Hemophagocytic lymphohistiocytosis is a potentially fatal hyperinflammatory condition caused by a highly stimulated but ineffective immune response. HLH can be classified according to the underlying etiology into either primary or secondary. HLH may also occur as a secondary disorder in association with severe infections, malignancies, rheumatologic disorders and some metabolic diseases (
1). The mechanism is not clear how the metabolites trigger HLH in inborn errors of metabolism. The HLH-2004 diagnostic criteria suggests that to make a diagnosis of HLH, five of the following criteria are required: 1) fever for 7 days, 2) Splenomegaly, 3) unexplained progressive cytopenia of two or more of three lineages: ANC < 1 × 10 3/µL, hemoglobin < 9 g/dL, platelet count < 100 × 10 3/µL, 4) hypertriglyceridemia > 265 mg/dL or hypofibrinogen-emia, 5) hyperferritinemia > 500 µg/L, 6) increased soluble CD25 > 2400 U/mL, 7) reduction of natural killer cell activity and 8) pathology showing hemophagocytosis ( 2).
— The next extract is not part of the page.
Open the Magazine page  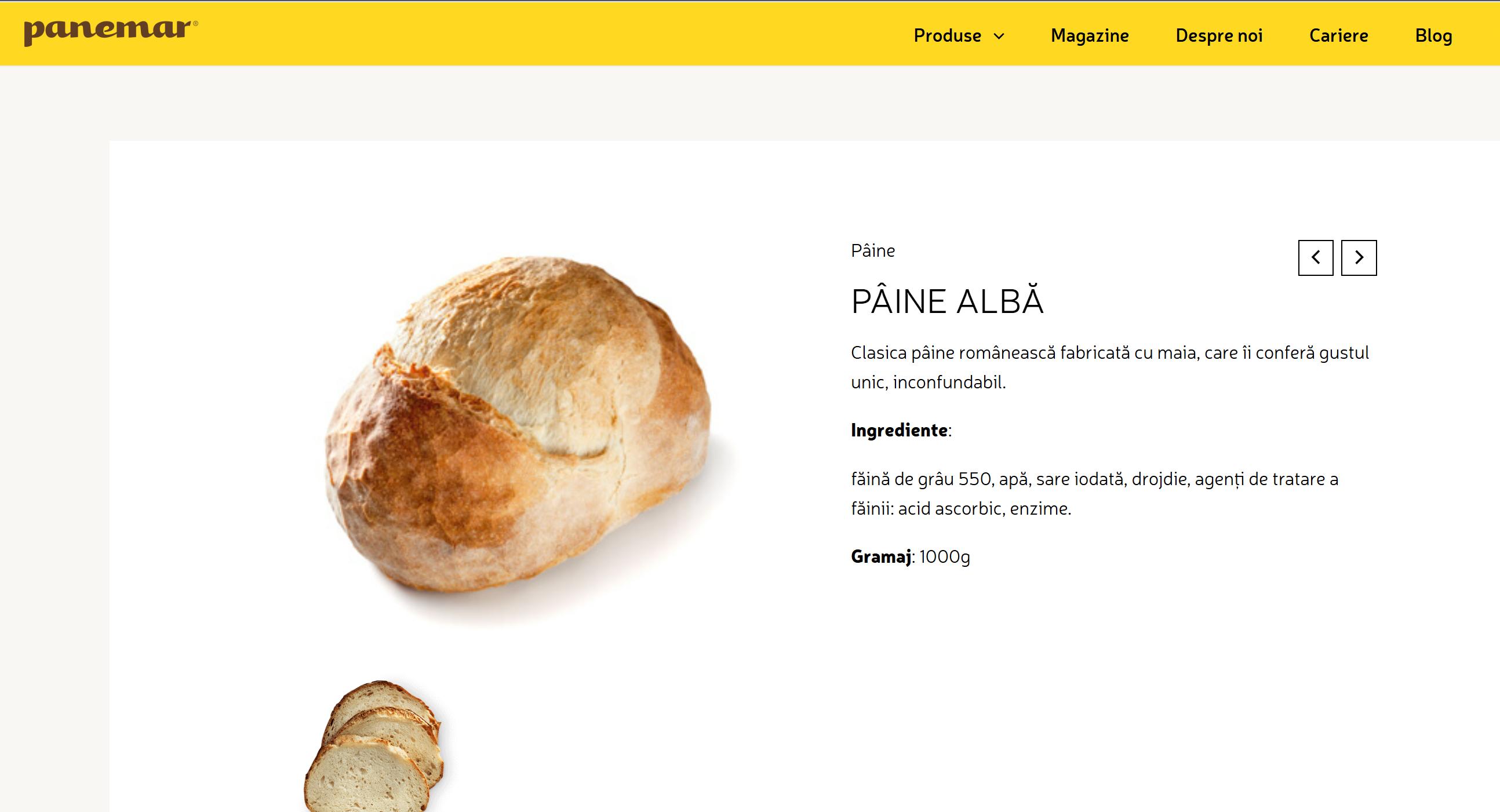1090,36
Our patient met five of the eight criteria: fever, cytopenia, hypertriglyceridemia, hypofibrinogenemia, elevated ferritin, and pathology showing hemphagocytosis. No infectious agent was demonstrated from multiple cultures and by serological evaluations. Our patient did respond to dexamathasone and intravenous gammaglobulin therapy. Removal of cytokines with plasma exchange can help to maintain patients until other therapies have a chance to work. Plasma exchange could not be done effectively in our center. However we recommend initiation of the treatment with steroid and immune globulin and if the HLH cannot be taken under control, other drugs such as etoposide and cyclosporin A should be added to the therapeutic regimen. Also in resistant secondary HLH cases, plasma exchange may be considered in terms of removing cytokines and toxins from circulation if available ( 3, 4). In conclusion this experience suggests that steroid and immune globulin could be considered as a first line therapy in patients with secondary HLH associated by metabolic diseases. Of course, awareness of the clinical symptoms and diagnostic criteria for hemophagocytic syndrome is crucial to start timely lifesaving therapy. The efficacy of therapeutic measures and prognosis depends on degree of hypercytokinemia-associated organ failure at disease onset and underlying disorders.